◆ The data:
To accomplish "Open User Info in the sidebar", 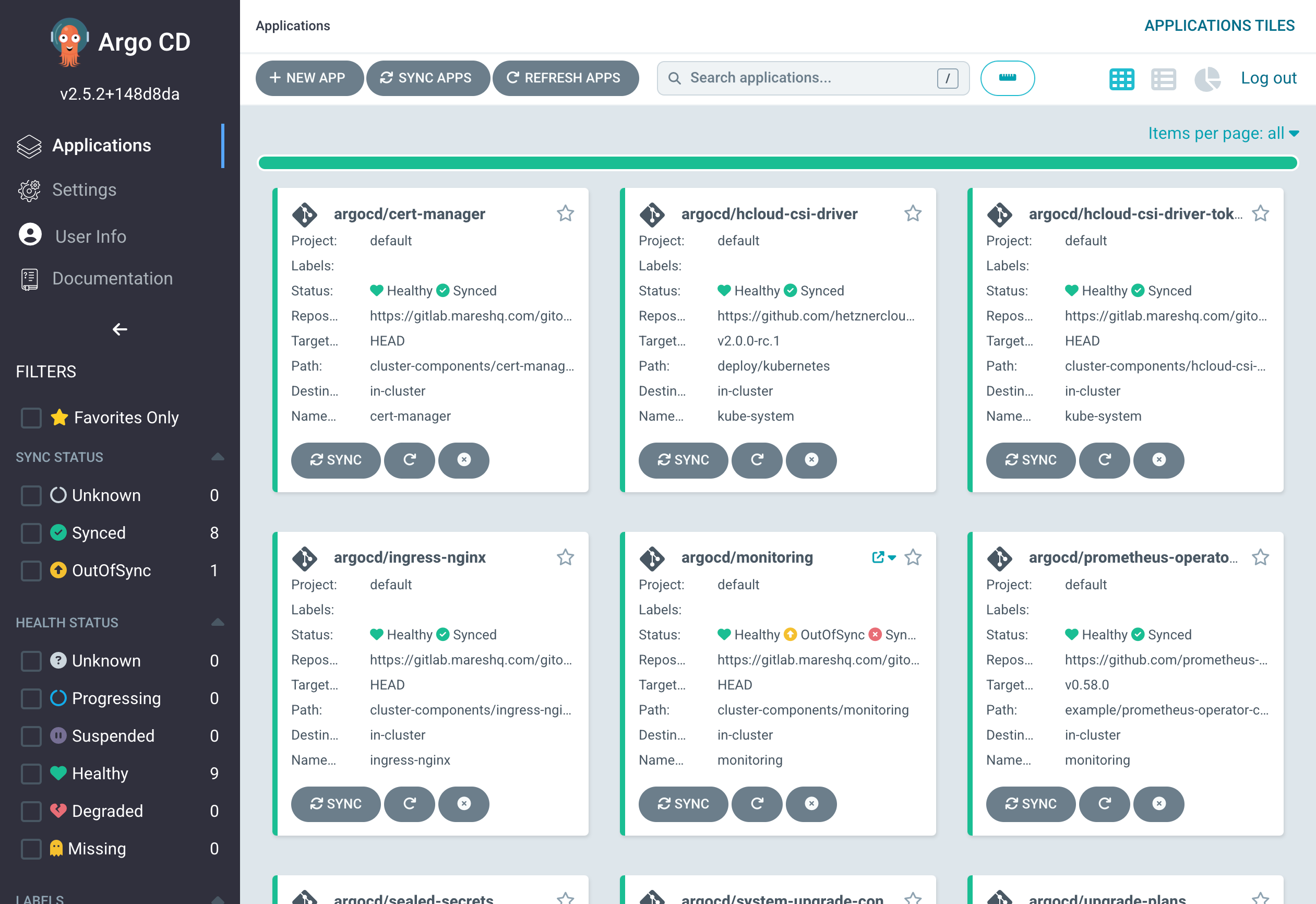I will point(90,236).
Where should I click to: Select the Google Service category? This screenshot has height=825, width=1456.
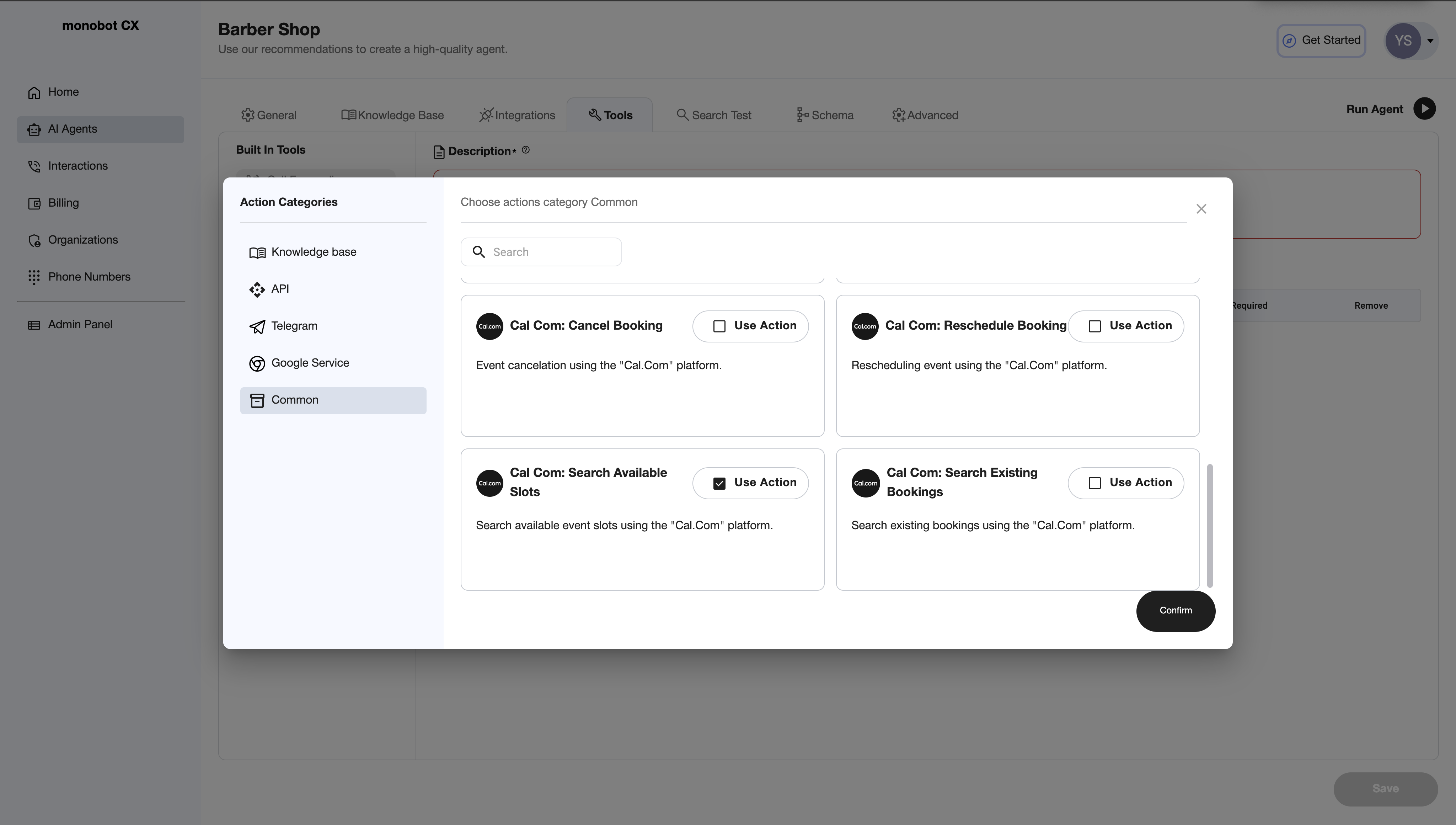tap(310, 363)
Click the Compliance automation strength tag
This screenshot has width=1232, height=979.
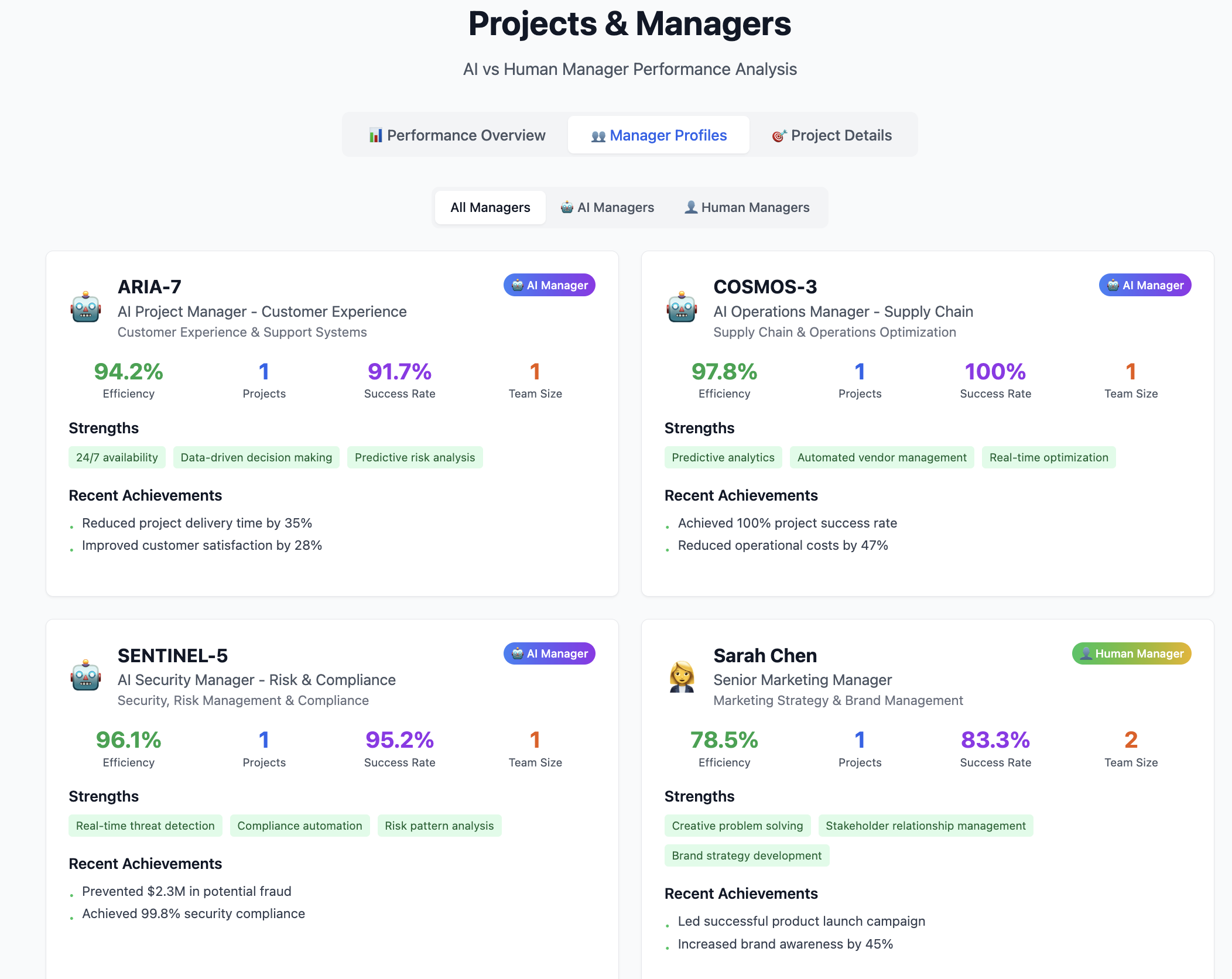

◆ Instructions for the task: Everything from the line containing "Where should I" to the final line of the listing above, both ends included, should be transcribed word for word, except for the pictures.

◆ Finished task:
Where should I click to: Select the Google Service category? This screenshot has height=825, width=1456.
tap(310, 363)
Click the Compliance automation strength tag
This screenshot has width=1232, height=979.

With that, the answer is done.